In most commercial real estate transactions, the buyer and/or lender require a Phase I environmental site assessment (“ESA”). Hopefully, the ESA does not identify any recognized environmental conditions (“REC”), and the transaction closes. However, if RECs are identified, it is not uncommon for the buyer to request a Phase II invasive investigation to verify the existence or non-existence of the REC. At this stage, it may be wise for the seller to obtain the advice of counsel. Instead, all too often, the seller promptly agrees to the request for several reasons. An inexperienced broker may be advising the seller that the Phase II is simple and non-intrusive, and he may be correct in describing the Phase II in that manner.
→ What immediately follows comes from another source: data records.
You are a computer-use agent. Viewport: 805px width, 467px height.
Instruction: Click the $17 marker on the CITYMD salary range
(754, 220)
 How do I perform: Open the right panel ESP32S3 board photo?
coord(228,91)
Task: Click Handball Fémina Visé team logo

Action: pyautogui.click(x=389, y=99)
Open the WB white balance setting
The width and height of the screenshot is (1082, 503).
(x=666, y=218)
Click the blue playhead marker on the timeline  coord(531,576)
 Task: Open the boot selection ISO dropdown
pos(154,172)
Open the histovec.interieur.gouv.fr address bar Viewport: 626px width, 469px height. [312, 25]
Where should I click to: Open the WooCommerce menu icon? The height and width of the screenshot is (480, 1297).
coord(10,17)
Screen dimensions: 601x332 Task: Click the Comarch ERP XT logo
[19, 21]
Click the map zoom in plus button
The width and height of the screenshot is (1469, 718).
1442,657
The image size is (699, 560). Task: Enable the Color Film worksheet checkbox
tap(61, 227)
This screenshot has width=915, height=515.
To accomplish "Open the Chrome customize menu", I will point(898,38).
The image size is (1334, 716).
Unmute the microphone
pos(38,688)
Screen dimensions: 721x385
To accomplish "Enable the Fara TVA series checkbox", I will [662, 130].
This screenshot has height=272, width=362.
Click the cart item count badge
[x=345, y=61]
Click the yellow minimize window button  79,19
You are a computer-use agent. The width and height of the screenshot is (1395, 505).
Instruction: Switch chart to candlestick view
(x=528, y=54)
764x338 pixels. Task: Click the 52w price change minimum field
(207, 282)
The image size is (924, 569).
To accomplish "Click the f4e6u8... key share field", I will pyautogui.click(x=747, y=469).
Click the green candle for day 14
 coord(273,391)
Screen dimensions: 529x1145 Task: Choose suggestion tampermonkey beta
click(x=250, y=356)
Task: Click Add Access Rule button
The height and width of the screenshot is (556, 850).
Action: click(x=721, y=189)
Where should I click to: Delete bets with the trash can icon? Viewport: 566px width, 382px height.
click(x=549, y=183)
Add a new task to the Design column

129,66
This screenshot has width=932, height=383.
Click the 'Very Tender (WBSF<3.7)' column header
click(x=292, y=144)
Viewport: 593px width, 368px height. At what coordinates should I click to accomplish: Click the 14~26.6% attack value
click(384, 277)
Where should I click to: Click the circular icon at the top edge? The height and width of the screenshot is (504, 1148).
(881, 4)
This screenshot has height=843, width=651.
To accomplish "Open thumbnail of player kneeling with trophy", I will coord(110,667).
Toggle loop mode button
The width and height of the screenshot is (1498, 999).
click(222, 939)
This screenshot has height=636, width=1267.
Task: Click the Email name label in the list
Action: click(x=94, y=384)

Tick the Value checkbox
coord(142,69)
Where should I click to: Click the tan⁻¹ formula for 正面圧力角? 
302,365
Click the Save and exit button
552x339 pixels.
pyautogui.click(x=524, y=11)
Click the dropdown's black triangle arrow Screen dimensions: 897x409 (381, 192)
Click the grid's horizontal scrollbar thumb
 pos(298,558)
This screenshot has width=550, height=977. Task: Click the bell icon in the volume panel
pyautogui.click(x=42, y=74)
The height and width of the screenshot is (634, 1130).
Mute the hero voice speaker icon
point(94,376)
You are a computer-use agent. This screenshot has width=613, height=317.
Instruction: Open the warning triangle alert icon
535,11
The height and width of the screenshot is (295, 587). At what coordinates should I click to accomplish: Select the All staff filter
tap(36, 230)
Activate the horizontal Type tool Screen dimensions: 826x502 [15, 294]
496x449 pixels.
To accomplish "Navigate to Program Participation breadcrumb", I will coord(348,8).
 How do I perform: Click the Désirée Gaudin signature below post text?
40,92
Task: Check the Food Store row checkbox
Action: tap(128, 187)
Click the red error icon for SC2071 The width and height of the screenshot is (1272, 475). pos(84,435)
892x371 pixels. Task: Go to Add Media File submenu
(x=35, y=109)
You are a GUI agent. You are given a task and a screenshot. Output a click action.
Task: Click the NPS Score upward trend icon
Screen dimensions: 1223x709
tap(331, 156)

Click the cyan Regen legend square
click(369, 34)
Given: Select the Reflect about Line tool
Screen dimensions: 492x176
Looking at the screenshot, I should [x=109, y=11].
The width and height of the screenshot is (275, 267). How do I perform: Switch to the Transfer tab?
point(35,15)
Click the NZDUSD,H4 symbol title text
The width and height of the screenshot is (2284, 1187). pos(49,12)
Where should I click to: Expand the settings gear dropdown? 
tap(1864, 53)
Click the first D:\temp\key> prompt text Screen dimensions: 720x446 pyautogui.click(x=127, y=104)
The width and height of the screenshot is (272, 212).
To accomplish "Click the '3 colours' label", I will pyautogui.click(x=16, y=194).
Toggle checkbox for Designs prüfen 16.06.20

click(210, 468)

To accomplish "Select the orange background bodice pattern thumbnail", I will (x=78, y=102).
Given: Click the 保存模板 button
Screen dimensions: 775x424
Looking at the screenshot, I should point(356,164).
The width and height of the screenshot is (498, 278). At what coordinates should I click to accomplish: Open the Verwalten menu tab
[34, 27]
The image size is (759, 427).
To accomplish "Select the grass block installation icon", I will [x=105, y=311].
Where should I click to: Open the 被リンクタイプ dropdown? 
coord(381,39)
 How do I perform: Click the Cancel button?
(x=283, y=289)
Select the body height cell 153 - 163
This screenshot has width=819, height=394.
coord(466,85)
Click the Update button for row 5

The cost may be minimal when compared to the transaction price; indeed, the buyer may even volunteer to pay for some or all of the Phase II. It is difficult to find a reason not to authorize such work at that stage when one is close to the finish line of closing the deal. In fact, if the lender is requesting the work, then the thinking is that the deal most certainly will not close without the additional Phase II, so it is no-brainer to authorize the work.
However, a prudent seller should exercise caution at this point. If the Phase II does turn up significant impacts, then not only is the deal as structured off the table, but reporting obligations may also have been triggered. At that point, the seller holds an unmarketable property and now also faces further investigation and remediation costs and possibly an enforcement action if he or she fails to conduct such work. Depending upon the issue, these costs could exceed the original transaction price.
Of course, no one can advise the owner/seller beforehand of what the Phase II will turn up, but a seller should still conduct its own due diligence and protect its interests at this stage of the transaction. The buyer, broker, and environmental consultant may all have an interest in seeing the Phase II work conducted because there is no ultimate downside to them if the results are negative. Thus, the seller may want a “second opinion” on the Phase I from an independent consultant who can provide an unbiased view of the risks associated with a Phase II. Counsel could be retained to advise and potentially maintain these opinions as privileged and confidential. Counsel with a technical background that is also familiar with regulatory agency requirements would be especially beneficial in terms of advising of the potential risks of additional work. In fact, counsel can also provide helpful input from the outset. For example, a related issue is whether, the initial Phase I consultant should be instructed only to identify RECs and refrain from including its own recommendations for additional testing in the ESA report. It is one thing to identify REC’s, but if the ESA expressly recommends additional Phase II work, then the deal likely falters unless that Phase II work is conducted.